The centerpieces of the bills are the creation of a new, massive entitlement to health insurance subsidization and a large expansion in Medicaid eligibility. The House bill, unveiled today and available here, would add $1.2 trillion in federal costs over a decade with just these two expansions, according to CBO. And the trend is even more alarming. Between 2018 and 2019, federal costs for the new entitlement and the enlargement of Medicaid would increase by a combined 8.9 percent.
That shouldn’t be surprising though, because that’s basically the rate at which Medicare and Medicaid have been growing for more than four decades. And there’s nothing in the House or Senate health-care bills which would lead one to assume a new health entitlement program will grow at a more moderate pace in the future than the ones already on the books have done in the past. CBO has said repeatedly that slowing the pace of rising costs will require a fundamental restructuring of financial incentives, for consumers and suppliers of medical services. Nothing currently on the table in Congress comes close to meeting that test.

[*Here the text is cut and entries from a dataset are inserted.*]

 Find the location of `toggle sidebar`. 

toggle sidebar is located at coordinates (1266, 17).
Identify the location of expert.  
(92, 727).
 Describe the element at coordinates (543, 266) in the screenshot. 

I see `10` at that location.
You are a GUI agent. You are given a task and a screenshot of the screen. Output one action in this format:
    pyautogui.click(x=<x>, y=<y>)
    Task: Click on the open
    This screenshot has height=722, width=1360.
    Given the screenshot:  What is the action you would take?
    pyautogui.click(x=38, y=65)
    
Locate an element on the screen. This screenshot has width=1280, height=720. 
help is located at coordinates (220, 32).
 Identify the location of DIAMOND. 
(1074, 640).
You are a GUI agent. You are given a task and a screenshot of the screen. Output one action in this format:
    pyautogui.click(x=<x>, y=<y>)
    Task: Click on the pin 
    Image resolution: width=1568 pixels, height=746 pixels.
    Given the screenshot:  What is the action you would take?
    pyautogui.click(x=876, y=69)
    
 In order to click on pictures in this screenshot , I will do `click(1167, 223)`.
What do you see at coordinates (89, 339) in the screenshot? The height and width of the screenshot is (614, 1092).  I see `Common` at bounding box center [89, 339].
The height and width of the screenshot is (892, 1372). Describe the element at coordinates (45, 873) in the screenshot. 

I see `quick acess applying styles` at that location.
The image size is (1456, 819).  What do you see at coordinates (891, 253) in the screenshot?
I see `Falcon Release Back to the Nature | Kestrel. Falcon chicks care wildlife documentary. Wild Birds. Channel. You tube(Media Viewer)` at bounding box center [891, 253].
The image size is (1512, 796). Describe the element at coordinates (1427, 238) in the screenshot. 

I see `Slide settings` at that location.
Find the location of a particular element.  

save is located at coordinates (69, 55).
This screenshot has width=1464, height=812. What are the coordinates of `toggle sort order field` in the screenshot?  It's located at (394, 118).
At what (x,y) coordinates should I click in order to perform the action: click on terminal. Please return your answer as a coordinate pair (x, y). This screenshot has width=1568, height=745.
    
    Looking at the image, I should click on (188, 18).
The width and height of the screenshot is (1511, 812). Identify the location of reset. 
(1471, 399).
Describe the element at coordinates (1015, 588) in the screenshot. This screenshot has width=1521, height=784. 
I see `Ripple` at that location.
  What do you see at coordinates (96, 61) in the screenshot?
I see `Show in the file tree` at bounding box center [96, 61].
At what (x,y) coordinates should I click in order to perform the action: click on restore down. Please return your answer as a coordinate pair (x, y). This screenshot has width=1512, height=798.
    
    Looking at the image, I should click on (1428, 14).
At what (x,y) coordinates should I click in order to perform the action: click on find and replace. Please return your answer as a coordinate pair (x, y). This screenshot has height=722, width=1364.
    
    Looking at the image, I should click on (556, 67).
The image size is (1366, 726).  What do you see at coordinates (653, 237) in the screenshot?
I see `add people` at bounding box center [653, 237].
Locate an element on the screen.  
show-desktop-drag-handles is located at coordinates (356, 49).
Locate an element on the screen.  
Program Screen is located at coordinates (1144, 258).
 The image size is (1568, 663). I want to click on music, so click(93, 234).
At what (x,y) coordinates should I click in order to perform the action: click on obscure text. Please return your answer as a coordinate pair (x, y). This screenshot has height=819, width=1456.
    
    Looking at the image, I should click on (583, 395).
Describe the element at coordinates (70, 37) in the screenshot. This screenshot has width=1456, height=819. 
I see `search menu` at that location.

That was essentially the message CBO delivered to members of the Senate Health, Education, Labor, and Pension committee last week. In response to a question from Sen. Judd Gregg, CBO Director Doug Elmendorf said a bill which simply expanded coverage without fundamental reform “puts an additional long-term burden on top of an already unsustainable path” (Elmendorf’s testimony can be seen here, with his response to Senator Gregg at the 1 hour, 38 minute mark).
Moreover, it seems that President Obama’s own budget director agrees with CBO. Last week, Peter Orszag delivered a letter to House leaders saying their bill doesn’t go nearly far enough to slow the pace of rising costs. But even that didn’t stop the president from saying otherwise in his desperate attempt to round up votes.
The federal government’s budget is already knee-deep in debt, largely because politicians have promised that better days ahead will make all budgetary problems go away. They haven’t, and the current president is making the situation much worse. The last thing any member of Congress should do is simply take the president’s word for it that the health-care bills under consideration will ultimately “bend the cost-curve.” If he really believes that — because no one else really does — he should provide some hard evidence to back up his claim. And that’s not a theoretical possibility. He could ask his independent projection experts — not his political appointees — to provide directly to Congress and the public, without review by anyone else, their best estimates of what these bills would do to the long-term (25- or 50-year) budget outlook. Those estimates would be taken much more seriously than unsubstantiated assertions which run against commonsense and all evidence.